■ **Qué debe hacer**
Según el texto extraído, ¿por qué quien escribe rastrea y analiza cada mañana los virus meméticos de los partidos políticos? Responda en una o dos oraciones.

Número 142 // Diciembre 2024

Nuestra pequeña Guerra Fría

por CAMILO DE FEX LASERNA
Ilustración de Camila López

En las mañanas, cuando tomo mi celular por primera vez en el día y entro a X, siento que fui reclutado hace tiempo -en contra de mi voluntad- para participar de una guerra cultural a escala global. Desayuno mientras desplazo la cronología de X con el índice y despliego los comentarios de las publicaciones que más me molestan. Rastreo los virus meméticos inoculados por partidos políticos de izquierda y derecha, los contrasto, mido sus tentáculos informativos y juego a analizarlos. Me gusta descubrir el origen de las narrativas ideológicas y rastrear sus recorridos, pero nunca participo de las discusiones que estas suscitan en X; tan solo leo los comentarios, tomo pantallazos de las opiniones más radicales y categorizo a los trolls en una taxonomía ideológica rudimentaria. Por momentos, me siento como un periodista de guerra cuya labor es documentar el fin de la especie por las razones más estúpidas de todas.

■ **Material proporcionado**

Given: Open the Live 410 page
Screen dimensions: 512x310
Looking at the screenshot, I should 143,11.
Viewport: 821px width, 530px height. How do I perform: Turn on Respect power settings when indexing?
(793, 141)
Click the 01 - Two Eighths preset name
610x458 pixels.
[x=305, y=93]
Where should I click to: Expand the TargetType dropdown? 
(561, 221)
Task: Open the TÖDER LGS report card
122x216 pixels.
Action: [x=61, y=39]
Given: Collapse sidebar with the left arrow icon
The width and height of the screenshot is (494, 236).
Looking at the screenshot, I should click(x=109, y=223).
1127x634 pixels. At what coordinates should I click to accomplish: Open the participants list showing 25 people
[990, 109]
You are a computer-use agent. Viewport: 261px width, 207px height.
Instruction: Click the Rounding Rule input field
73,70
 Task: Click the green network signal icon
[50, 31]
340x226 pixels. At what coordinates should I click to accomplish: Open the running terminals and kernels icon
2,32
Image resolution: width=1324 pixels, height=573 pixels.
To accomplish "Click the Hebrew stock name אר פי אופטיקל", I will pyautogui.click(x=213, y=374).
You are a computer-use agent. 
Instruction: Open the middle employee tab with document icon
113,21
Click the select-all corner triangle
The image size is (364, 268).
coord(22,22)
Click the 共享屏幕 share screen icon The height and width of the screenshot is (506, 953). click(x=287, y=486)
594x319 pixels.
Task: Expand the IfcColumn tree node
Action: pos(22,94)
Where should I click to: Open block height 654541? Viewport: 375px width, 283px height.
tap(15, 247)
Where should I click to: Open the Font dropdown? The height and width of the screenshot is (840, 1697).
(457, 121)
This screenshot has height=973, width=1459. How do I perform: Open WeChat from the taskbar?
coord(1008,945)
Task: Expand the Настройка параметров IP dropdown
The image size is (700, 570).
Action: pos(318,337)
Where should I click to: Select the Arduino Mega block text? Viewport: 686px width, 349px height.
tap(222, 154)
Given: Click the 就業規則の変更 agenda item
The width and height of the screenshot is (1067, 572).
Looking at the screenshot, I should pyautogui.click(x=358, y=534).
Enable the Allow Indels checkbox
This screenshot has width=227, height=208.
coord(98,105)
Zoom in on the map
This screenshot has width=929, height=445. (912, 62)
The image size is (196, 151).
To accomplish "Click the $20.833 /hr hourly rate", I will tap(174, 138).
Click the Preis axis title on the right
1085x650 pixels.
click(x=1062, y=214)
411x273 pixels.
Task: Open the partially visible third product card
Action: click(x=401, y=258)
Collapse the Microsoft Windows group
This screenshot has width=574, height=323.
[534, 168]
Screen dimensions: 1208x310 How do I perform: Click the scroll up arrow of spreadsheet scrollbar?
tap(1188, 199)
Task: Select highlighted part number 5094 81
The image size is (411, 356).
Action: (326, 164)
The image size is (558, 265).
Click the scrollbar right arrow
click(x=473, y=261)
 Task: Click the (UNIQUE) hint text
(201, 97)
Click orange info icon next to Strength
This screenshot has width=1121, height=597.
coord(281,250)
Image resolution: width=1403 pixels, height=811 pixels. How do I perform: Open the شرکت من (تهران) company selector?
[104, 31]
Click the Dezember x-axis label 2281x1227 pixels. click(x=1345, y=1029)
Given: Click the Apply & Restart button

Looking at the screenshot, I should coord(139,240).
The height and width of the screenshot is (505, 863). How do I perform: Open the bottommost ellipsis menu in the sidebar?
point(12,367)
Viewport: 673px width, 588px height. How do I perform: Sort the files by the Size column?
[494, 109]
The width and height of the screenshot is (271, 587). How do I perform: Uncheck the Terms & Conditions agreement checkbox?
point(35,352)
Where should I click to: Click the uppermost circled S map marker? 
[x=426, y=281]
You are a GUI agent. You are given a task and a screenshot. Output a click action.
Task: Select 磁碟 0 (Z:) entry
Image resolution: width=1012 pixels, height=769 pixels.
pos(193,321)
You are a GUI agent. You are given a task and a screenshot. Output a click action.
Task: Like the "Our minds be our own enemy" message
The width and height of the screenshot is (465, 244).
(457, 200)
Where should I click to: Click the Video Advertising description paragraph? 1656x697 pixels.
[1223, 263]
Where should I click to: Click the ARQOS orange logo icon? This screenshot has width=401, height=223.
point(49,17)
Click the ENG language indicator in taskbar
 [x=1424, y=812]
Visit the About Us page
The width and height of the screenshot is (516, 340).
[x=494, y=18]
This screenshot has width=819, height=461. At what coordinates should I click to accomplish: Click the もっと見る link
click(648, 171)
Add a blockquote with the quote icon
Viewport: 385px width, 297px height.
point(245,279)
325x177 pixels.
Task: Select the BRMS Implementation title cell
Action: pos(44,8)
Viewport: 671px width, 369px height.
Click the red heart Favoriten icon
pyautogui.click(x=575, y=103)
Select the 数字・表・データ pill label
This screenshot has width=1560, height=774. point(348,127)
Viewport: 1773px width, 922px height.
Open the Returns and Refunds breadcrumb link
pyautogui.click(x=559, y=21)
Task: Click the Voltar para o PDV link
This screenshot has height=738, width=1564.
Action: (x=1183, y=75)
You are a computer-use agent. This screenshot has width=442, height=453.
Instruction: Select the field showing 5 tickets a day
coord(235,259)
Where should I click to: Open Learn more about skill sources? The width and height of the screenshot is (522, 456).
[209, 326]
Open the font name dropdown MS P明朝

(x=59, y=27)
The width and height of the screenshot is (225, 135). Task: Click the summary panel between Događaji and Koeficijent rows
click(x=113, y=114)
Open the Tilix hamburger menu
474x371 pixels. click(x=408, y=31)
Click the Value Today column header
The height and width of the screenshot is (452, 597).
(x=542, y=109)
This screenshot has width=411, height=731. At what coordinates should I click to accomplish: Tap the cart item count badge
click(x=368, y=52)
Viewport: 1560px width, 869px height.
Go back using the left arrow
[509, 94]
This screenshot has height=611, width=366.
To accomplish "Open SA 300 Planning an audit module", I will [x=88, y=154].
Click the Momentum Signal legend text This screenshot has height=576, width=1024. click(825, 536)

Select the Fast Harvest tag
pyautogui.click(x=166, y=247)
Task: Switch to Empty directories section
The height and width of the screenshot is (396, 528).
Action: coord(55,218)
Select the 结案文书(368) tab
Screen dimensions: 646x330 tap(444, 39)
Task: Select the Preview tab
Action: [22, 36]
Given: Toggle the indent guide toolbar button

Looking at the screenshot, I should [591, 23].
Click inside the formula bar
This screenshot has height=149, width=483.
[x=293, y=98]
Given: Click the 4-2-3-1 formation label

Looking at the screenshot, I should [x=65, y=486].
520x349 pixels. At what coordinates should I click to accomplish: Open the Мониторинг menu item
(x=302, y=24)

■ **Tarea resuelta**
Lo hace porque le gusta descubrir el origen de las narrativas ideológicas y rastrear sus recorridos.